11. En dernier lieu, aux termes de l'article 3-1 de la convention relative aux droits de l'enfant signée à New York le 26 janvier 1990 : " Dans toutes les décisions qui concernent les enfants, qu'elles soient le fait des institutions publiques ou privées de protection sociale, des tribunaux, des autorités administratives ou des organes législatifs, l'intérêt supérieur de l'enfant doit être une considération primordiale ". Il résulte de ces stipulations, qui peuvent être utilement invoquées à l'appui d'un recours pour excès de pouvoir, que, dans l'exercice de son pouvoir d'appréciation, l'autorité administrative doit accorder une attention primordiale à l'intérêt supérieur des enfants dans toutes les décisions les concernant.

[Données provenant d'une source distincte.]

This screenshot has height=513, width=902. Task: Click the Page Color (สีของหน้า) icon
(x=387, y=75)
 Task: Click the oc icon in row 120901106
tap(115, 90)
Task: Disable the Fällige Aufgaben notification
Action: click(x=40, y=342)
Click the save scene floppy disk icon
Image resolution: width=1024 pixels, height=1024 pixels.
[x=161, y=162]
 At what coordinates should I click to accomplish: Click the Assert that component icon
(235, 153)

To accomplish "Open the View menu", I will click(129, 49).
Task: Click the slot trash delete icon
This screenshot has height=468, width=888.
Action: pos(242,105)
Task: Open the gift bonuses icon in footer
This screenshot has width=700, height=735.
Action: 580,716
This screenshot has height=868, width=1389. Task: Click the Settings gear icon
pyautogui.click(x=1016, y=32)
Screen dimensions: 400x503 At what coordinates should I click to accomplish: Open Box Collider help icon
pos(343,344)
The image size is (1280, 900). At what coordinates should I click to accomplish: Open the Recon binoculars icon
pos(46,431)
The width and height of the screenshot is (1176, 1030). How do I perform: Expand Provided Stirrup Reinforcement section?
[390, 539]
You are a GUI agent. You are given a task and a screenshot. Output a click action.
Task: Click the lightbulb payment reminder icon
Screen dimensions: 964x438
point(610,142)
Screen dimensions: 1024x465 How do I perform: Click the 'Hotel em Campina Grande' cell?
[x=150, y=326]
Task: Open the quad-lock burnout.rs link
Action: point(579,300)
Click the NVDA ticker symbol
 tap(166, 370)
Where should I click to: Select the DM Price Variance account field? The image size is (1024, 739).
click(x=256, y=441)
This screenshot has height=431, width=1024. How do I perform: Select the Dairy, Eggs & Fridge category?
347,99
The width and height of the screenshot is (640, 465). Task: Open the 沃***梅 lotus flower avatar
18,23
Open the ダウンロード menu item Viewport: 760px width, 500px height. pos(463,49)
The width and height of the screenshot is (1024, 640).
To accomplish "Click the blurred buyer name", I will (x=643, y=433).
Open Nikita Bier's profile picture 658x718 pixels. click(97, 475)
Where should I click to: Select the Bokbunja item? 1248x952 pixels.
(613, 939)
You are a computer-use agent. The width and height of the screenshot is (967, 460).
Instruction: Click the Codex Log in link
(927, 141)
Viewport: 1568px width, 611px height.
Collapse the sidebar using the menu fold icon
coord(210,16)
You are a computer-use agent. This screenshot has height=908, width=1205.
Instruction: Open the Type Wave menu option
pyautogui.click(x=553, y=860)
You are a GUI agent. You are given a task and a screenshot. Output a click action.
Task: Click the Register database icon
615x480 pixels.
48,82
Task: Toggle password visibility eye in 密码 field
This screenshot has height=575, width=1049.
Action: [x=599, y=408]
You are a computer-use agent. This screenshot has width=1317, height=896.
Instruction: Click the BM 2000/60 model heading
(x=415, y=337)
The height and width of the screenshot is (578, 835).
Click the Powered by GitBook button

12. Comme dit au point 7, le mari de Mme B... ne peut prétendre à une résidence permanente en France. Rien ne fait obstacle à ce que la requérante reparte avec lui et leurs enfants mineurs dans leur pays d'origine, où ces derniers pourront poursuivre leur scolarité. Dès lors, Mme B... n'est pas fondée à soutenir que l'intérêt supérieur de ses enfants n'aurait pas été suffisamment pris en compte. Par suite, le moyen tiré de la méconnaissance des dispositions de l'article 3-1 de la convention internationale des droits de l'enfant doit être écarté.
13. Il résulte de tout ce qui précède que Mme B... n'est pas fondée à soutenir que c'est à tort que, par le jugement attaqué, le tribunal administratif de Nîmes a rejeté sa demande. Doivent être rejetées, par voie de conséquence, ses conclusions à fin d'injonction et celles tendant à l'application des dispositions combinées de l'article L. 761-1 du code de justice administrative et de l'article 37 de la loi du 10 juillet 1991.
D É C I D E :
Article 1er : La requête de Mme B... est rejetée.
Article 2 : Le présent arrêt sera notifié à Mme C... B..., à Me E... et au ministre de l'intérieur.
Copie en sera adressée au préfet de Vaucluse.
Délibéré après l'audience du 3 mars 2020, où siégeaient :
- M. F..., président,
- M. A..., premier conseiller,
- Mme D..., première conseillère,
Lu en audience publique, le 17 mars 2020.